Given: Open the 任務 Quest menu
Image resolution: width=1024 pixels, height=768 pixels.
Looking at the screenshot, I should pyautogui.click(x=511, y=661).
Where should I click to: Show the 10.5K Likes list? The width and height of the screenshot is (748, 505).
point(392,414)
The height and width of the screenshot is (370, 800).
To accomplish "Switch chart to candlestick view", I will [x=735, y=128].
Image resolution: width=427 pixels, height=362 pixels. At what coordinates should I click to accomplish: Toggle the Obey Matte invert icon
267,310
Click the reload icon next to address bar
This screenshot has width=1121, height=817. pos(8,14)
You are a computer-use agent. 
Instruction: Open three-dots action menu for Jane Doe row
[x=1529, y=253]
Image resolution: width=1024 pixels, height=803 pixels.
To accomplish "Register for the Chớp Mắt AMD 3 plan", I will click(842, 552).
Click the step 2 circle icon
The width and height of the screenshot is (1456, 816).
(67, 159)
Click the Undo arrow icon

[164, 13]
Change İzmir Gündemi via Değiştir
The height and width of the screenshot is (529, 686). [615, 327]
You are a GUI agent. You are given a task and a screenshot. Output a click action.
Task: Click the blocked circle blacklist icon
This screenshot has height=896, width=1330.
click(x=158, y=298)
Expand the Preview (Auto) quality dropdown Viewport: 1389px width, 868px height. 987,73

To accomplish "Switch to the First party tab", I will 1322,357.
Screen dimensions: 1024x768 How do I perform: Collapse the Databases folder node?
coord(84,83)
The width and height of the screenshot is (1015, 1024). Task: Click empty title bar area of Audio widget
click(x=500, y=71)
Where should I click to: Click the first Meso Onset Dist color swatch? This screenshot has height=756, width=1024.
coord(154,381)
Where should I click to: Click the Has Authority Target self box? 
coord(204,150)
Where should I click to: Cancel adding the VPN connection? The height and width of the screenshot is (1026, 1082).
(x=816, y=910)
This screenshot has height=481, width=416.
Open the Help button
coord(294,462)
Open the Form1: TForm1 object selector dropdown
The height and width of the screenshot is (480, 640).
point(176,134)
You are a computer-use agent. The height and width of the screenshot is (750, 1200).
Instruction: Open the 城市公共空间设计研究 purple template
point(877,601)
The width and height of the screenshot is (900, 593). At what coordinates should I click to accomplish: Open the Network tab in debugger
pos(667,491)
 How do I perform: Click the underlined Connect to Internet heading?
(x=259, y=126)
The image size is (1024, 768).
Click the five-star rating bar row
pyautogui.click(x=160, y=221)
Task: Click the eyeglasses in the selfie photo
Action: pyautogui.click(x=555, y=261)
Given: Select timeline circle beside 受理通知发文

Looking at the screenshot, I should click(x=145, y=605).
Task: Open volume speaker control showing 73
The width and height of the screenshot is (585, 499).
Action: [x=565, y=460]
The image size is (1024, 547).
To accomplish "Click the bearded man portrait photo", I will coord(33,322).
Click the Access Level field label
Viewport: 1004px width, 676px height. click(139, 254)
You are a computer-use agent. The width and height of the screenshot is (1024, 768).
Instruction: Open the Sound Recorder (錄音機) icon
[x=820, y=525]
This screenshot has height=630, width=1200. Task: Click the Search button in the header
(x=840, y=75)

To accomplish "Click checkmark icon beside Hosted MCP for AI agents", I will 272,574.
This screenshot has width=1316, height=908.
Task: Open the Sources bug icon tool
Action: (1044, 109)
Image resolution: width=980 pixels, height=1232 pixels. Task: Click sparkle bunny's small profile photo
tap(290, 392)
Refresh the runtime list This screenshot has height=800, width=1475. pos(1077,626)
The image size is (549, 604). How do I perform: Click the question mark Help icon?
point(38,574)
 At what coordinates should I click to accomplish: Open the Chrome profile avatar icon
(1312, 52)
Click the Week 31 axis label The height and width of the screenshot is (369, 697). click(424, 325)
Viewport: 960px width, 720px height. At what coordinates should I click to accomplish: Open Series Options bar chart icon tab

^^^^

■ TRY IT
Each line shown above needs to be transcribed exactly.

■ ANSWER SECTION
Given: Open the 任務 Quest menu
Image resolution: width=1024 pixels, height=768 pixels.
Looking at the screenshot, I should pyautogui.click(x=511, y=661).
Where should I click to: Show the 10.5K Likes list? The width and height of the screenshot is (748, 505).
point(392,414)
The height and width of the screenshot is (370, 800).
To accomplish "Switch chart to candlestick view", I will [x=735, y=128].
Image resolution: width=427 pixels, height=362 pixels. At what coordinates should I click to accomplish: Toggle the Obey Matte invert icon
267,310
Click the reload icon next to address bar
This screenshot has width=1121, height=817. pos(8,14)
You are a computer-use agent. 
Instruction: Open three-dots action menu for Jane Doe row
[x=1529, y=253]
Image resolution: width=1024 pixels, height=803 pixels.
To accomplish "Register for the Chớp Mắt AMD 3 plan", I will click(842, 552).
Click the step 2 circle icon
The width and height of the screenshot is (1456, 816).
(67, 159)
Click the Undo arrow icon

[164, 13]
Change İzmir Gündemi via Değiştir
The height and width of the screenshot is (529, 686). [615, 327]
You are a GUI agent. You are given a task and a screenshot. Output a click action.
Task: Click the blocked circle blacklist icon
This screenshot has height=896, width=1330.
click(x=158, y=298)
Expand the Preview (Auto) quality dropdown Viewport: 1389px width, 868px height. 987,73

To accomplish "Switch to the First party tab", I will 1322,357.
Screen dimensions: 1024x768 How do I perform: Collapse the Databases folder node?
coord(84,83)
The width and height of the screenshot is (1015, 1024). Task: Click empty title bar area of Audio widget
click(x=500, y=71)
Where should I click to: Click the first Meso Onset Dist color swatch? This screenshot has height=756, width=1024.
coord(154,381)
Where should I click to: Click the Has Authority Target self box? 
coord(204,150)
Where should I click to: Cancel adding the VPN connection? The height and width of the screenshot is (1026, 1082).
(x=816, y=910)
This screenshot has height=481, width=416.
Open the Help button
coord(294,462)
Open the Form1: TForm1 object selector dropdown
The height and width of the screenshot is (480, 640).
point(176,134)
You are a computer-use agent. The height and width of the screenshot is (750, 1200).
Instruction: Open the 城市公共空间设计研究 purple template
point(877,601)
The width and height of the screenshot is (900, 593). At what coordinates should I click to accomplish: Open the Network tab in debugger
pos(667,491)
 How do I perform: Click the underlined Connect to Internet heading?
(x=259, y=126)
The image size is (1024, 768).
Click the five-star rating bar row
pyautogui.click(x=160, y=221)
Task: Click the eyeglasses in the selfie photo
Action: pyautogui.click(x=555, y=261)
Given: Select timeline circle beside 受理通知发文

Looking at the screenshot, I should click(x=145, y=605).
Task: Open volume speaker control showing 73
The width and height of the screenshot is (585, 499).
Action: [x=565, y=460]
The image size is (1024, 547).
To accomplish "Click the bearded man portrait photo", I will coord(33,322).
Click the Access Level field label
Viewport: 1004px width, 676px height. click(139, 254)
You are a computer-use agent. The width and height of the screenshot is (1024, 768).
Instruction: Open the Sound Recorder (錄音機) icon
[x=820, y=525]
This screenshot has height=630, width=1200. Task: Click the Search button in the header
(x=840, y=75)

To accomplish "Click checkmark icon beside Hosted MCP for AI agents", I will 272,574.
This screenshot has width=1316, height=908.
Task: Open the Sources bug icon tool
Action: (1044, 109)
Image resolution: width=980 pixels, height=1232 pixels. Task: Click sparkle bunny's small profile photo
tap(290, 392)
Refresh the runtime list This screenshot has height=800, width=1475. pos(1077,626)
The image size is (549, 604). How do I perform: Click the question mark Help icon?
point(38,574)
 At what coordinates should I click to accomplish: Open the Chrome profile avatar icon
(1312, 52)
Click the Week 31 axis label The height and width of the screenshot is (369, 697). click(424, 325)
Viewport: 960px width, 720px height. At what coordinates should I click to accomplish: Open Series Options bar chart icon tab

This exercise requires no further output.